*** Recorded information ***

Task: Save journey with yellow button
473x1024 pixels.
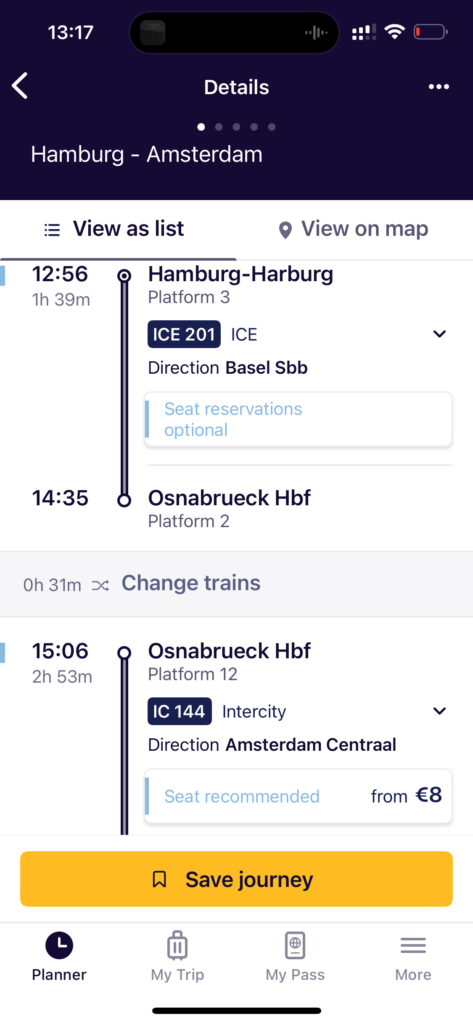Action: tap(236, 879)
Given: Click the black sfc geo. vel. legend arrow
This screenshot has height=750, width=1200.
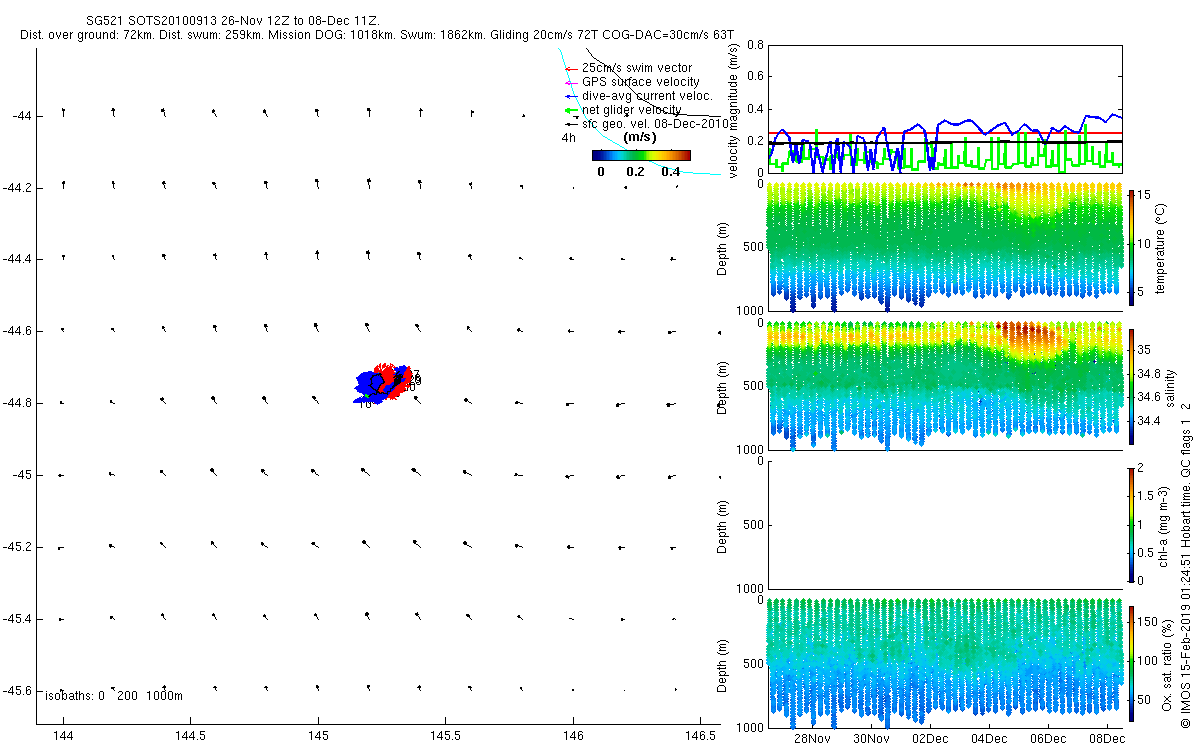Looking at the screenshot, I should (571, 124).
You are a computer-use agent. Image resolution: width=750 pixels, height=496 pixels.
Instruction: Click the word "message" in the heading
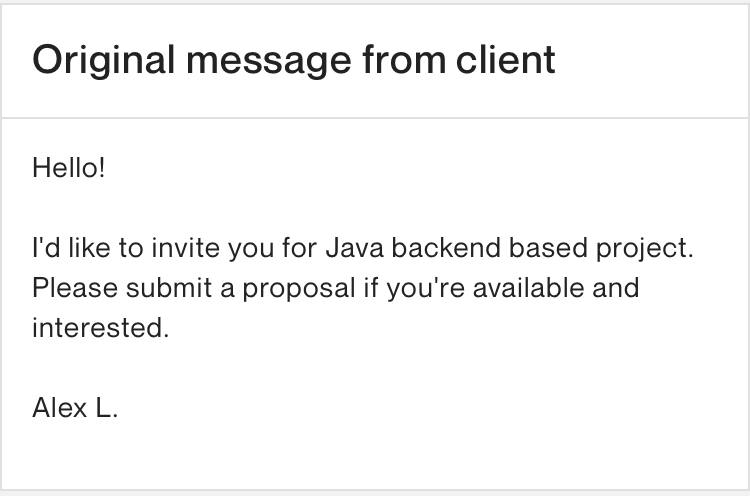point(269,62)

*** End of Recorded information ***

__Try it__.
Only the lines from the one containing "You are a computer-use" through the last line of the entries, both included, should be repeated exactly, and the pictures should be left out.

__Result for this exercise__.
You are a computer-use agent. Image resolution: width=750 pixels, height=496 pixels.
Instruction: Click the word "message" in the heading
point(269,62)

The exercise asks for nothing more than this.